**Directions**.
(A) Answer these questions about the forum post on religious liberty, one answer per line:
(i) About how much does the site's server cost to run each month?
(ii) What does the poster make and sell for a living?
(iii) What example of a moral objection does ChadWooters give?
(B) Rewrite the forum post on religious liberty, starting at "A lot of noise" and ending at "a gay wedding.", and swap "baker" for "florist".
(C) Write the next part of the forum post on religious liberty, picking up after its final sentence.

**Document passage**.

== == ==

Our server costs ~$56 per month to run. Please consider donating or becoming a Patron to help keep the site running. Help us gain new members by following us on Twitter and liking our page on Facebook!
Current time: November 16, 2024, 12:02 pm

Thread Rating:
  • 0 Vote(s) - 0 Average
  • 1
  • 2
  • 3
  • 4
  • 5
Religious Liberty?
#81
RE: Religious Liberty?
(February 12, 2016 at 10:33 pm)ChadWooters Wrote: Religious liberty is more broadly is about freedom of conscience. A moral objection is a moral objection regardless of whether it is religiously motivated. Think pacifism. If you curtail the liberties of the religious you have also undermined everyone's liberty to act in accordance with their consciences, including atheists.

To a surprising extent, I agree with this. But the point is that you and I do not have a right to act in accordance with our consciences when doing so violates the law or enacts discrimination against one group or another. I could not, for instance, refuse to hire a Christian simply because s/he is a Christian.

A lot of noise has been made about the 'gay cake' issue. I make and sell guitars for a living. Suppose I refused to sell one of my instruments to someone who informed me that he needed it to perform at a Christian wedding. He's not asking me to appear at the wedding, he's not asking me to inlay INRI into the guitar, he's not asking me to take part in any way. But I consider Christianity to be bad for people. If I sold him the guitar, I would in some way be helping to confirm what my conscience tells me is a counterproductive worldview. In effect, I would be refusing service to Christians simply because they are Christians. For me to do this would be just as wrong as a baker not selling a cake for a gay wedding.

== == ==

**Data lines**.
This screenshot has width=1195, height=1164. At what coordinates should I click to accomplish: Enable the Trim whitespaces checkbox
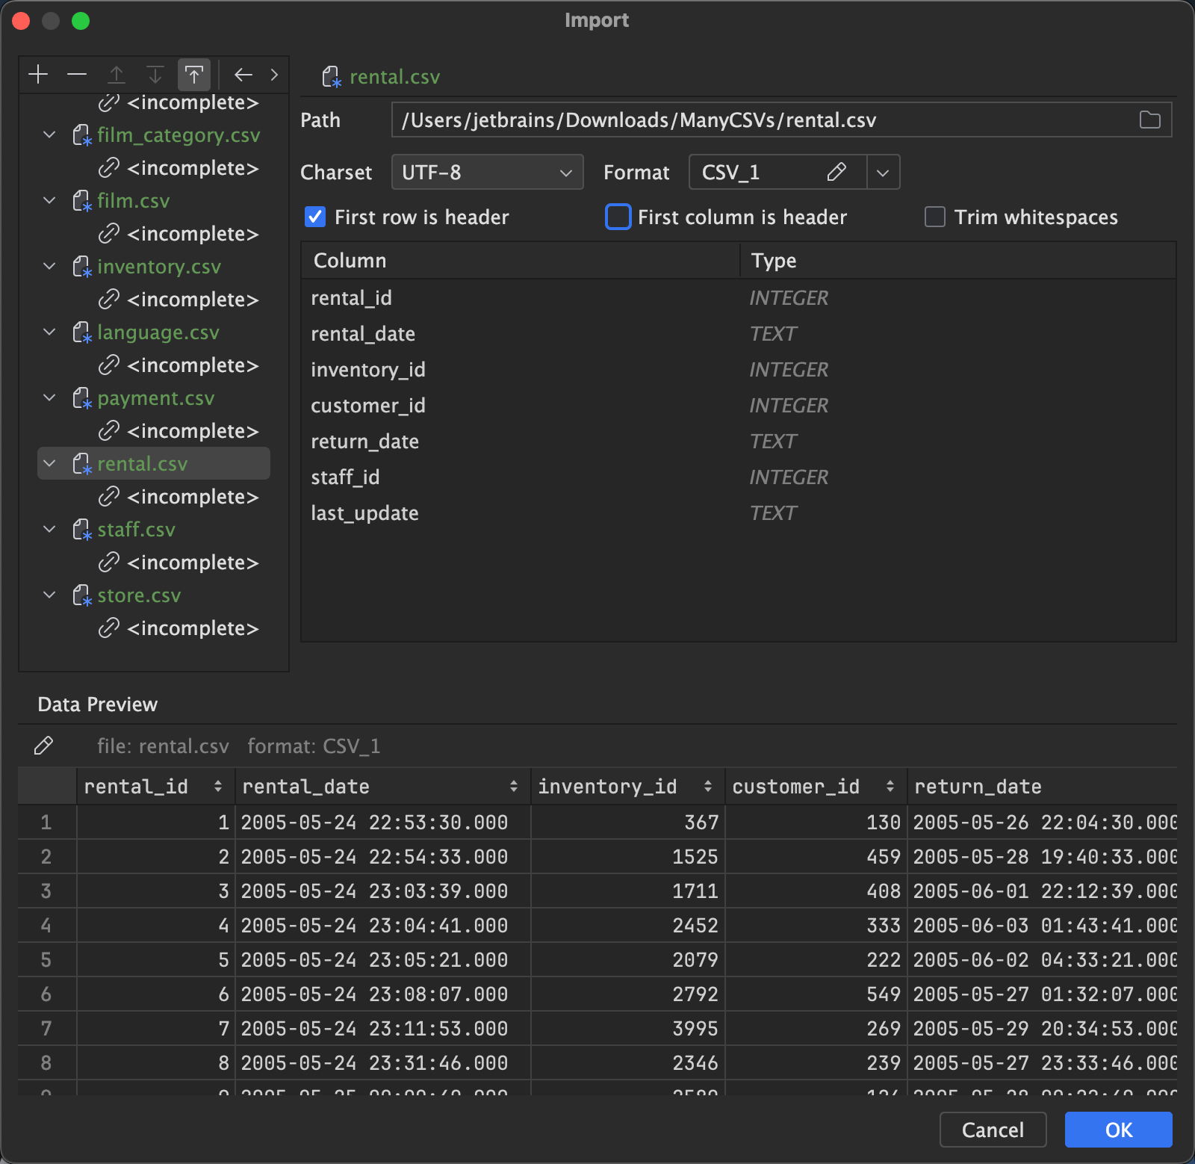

== == ==

**Expected responses**.
(A)
(i) About $56 per month.
(ii) Guitars.
(iii) Pacifism.

(B)
A lot of noise has been made about the 'gay cake' issue. I make and sell guitars for a living. Suppose I refused to sell one of my instruments to someone who informed me that he needed it to perform at a Christian wedding. He's not asking me to appear at the wedding, he's not asking me to inlay INRI into the guitar, he's not asking me to take part in any way. But I consider Christianity to be bad for people. If I sold him the guitar, I would in some way be helping to confirm what my conscience tells me is a counterproductive worldview. In effect, I would be refusing service to Christians simply because they are Christians. For me to do this would be just as wrong as a florist not selling a cake for a gay wedding.

(C)
Freedoms of different groups in a society often conflict with each other, which is why laws are in place to accommodate different views.

Boru
‘I can’t be having with this.’ - Esmeralda Weatherwax
Reply
#82
RE: Religious Liberty?
(February 11, 2016 at 7:36 pm)bennyboy Wrote:
(February 11, 2016 at 5:22 pm)The_Empress Wrote: So you're not going to admit you were utterly and horribly wrong about the whole thing? You haven't bothered to look into it further, despite the fact that you were SO adamant about it?

Like I said: intellectually dishonest. Also, no; I will not respect you for any reason, let alone your shallow one here. You deserve no respect from me, liar.
Deliberately drawing on other threads in a clear ad hom attack is trolling. Are you going to follow the guy thread to thread, using quotes and links to make sure that his voice in new threads is silenced?

I think PMs and complaints to admins would be a more appropriate way of dealing with him if he's violating forum rules. If he's not, then I'm pretty sure you are. To be frank, if I was Chad, I would complain to admins-- though I doubt he will bother.

Why not practice what you preach and use the appropriate channels if you think anyone is violating forum Rules, instead of using open threads to do it?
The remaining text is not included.